Locate each line of the records that contains the string "Click" and copy those lines out. The match is case-sensitive.

:: PROVIDED INFORMATION

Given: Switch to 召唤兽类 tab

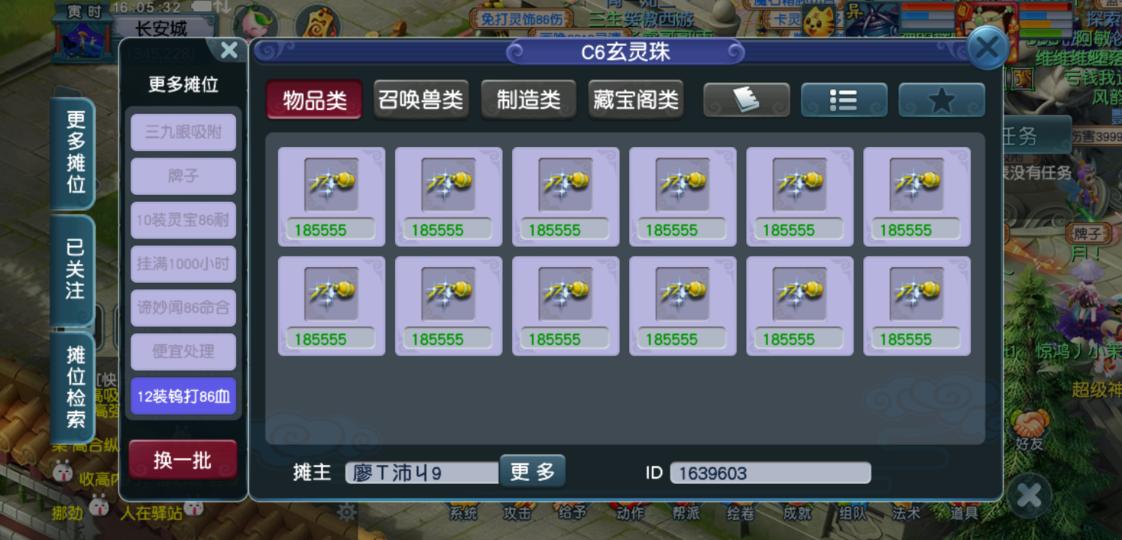Looking at the screenshot, I should (421, 99).
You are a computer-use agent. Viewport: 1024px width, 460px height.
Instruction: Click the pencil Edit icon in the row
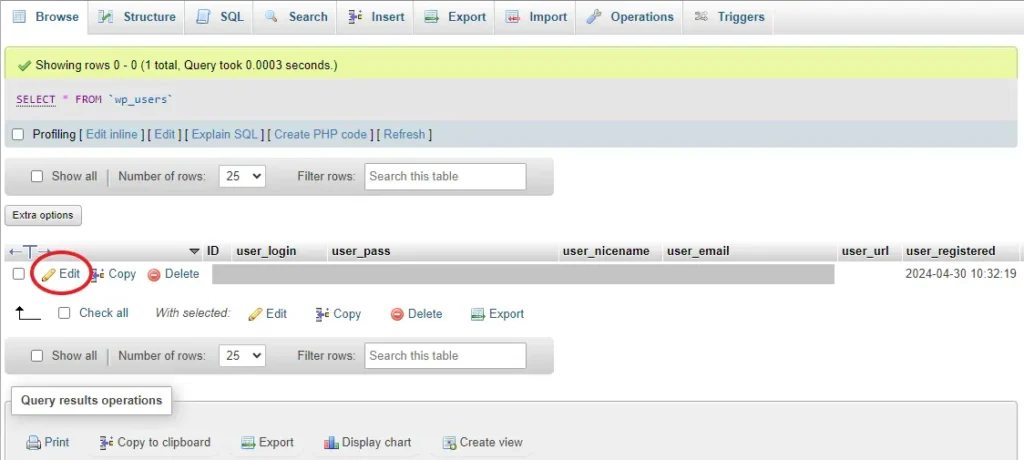point(48,274)
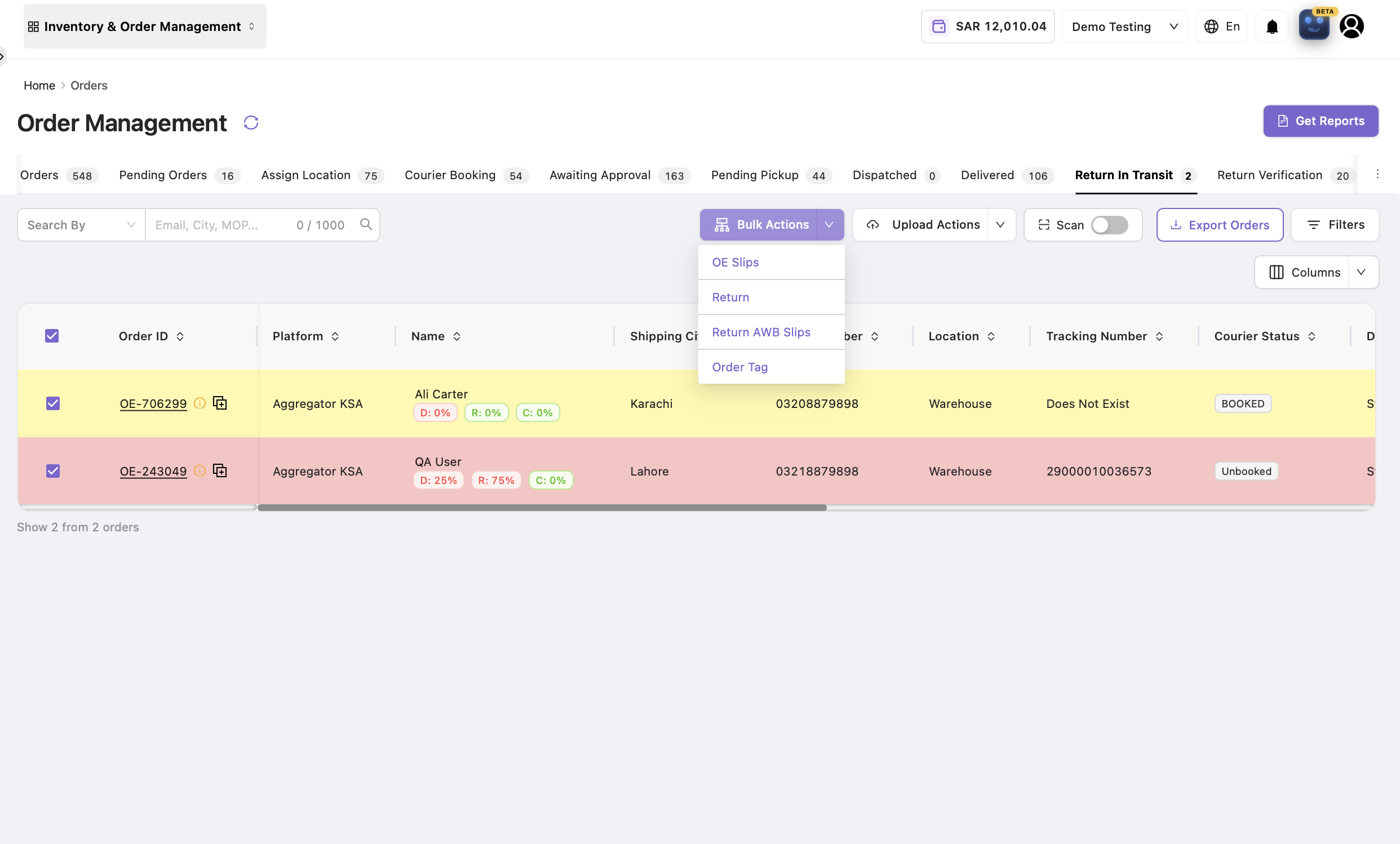Select Return AWB Slips from Bulk Actions menu
This screenshot has height=844, width=1400.
tap(761, 332)
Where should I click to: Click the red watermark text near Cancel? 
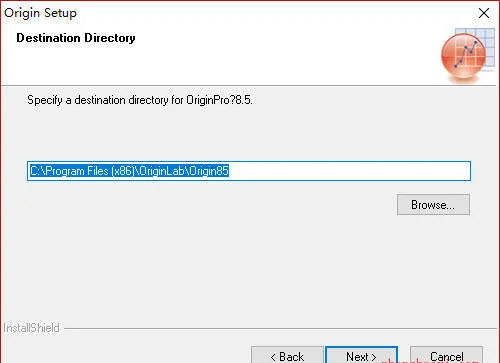pos(430,361)
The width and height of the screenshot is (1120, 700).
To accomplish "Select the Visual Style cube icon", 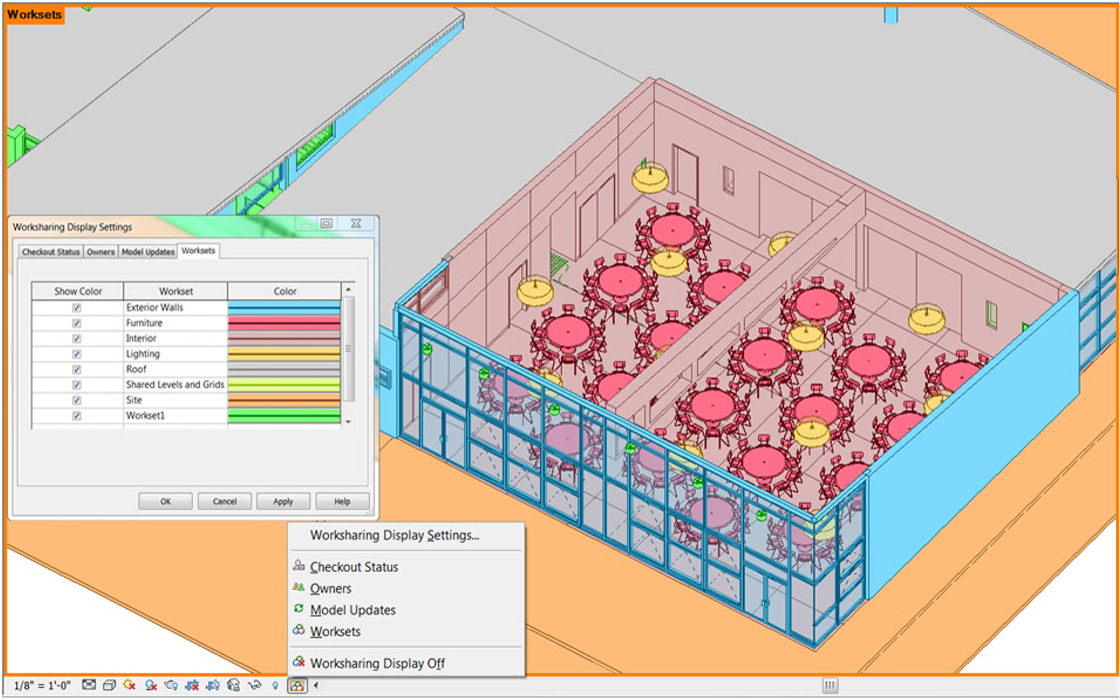I will tap(109, 685).
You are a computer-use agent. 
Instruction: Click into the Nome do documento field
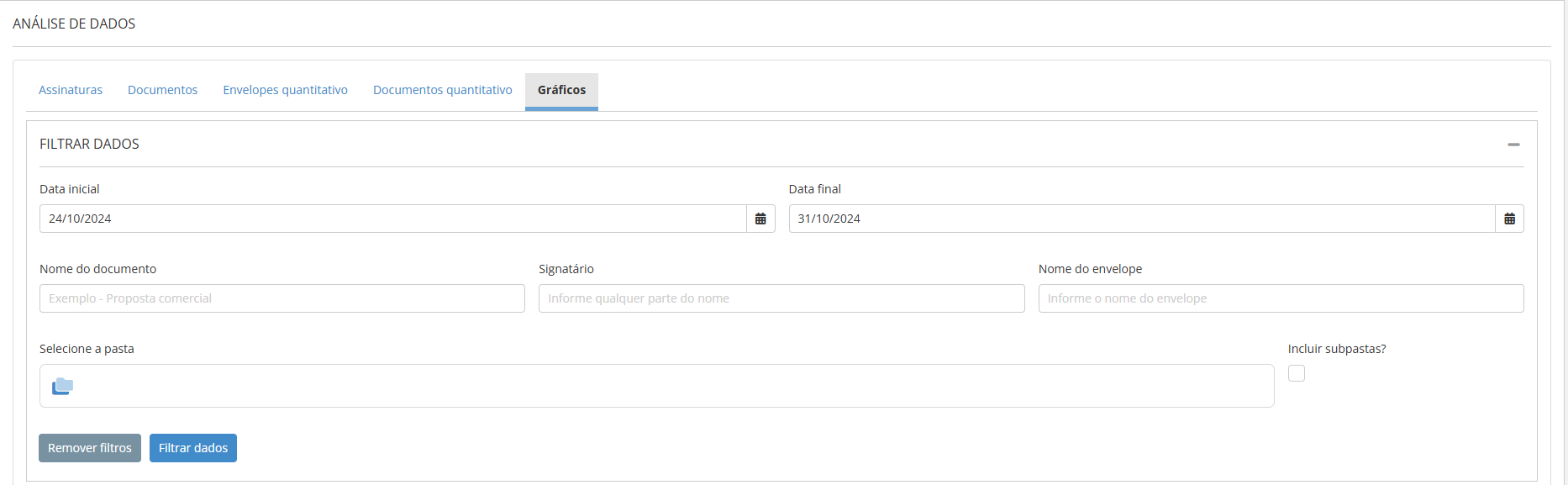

::::

> _EXERCISE ANSWER_:
Instruction: Click the pencil Edit icon in the row
Where should I click to: Click the red watermark text near Cancel? 
Instruction: Click into the Nome do documento field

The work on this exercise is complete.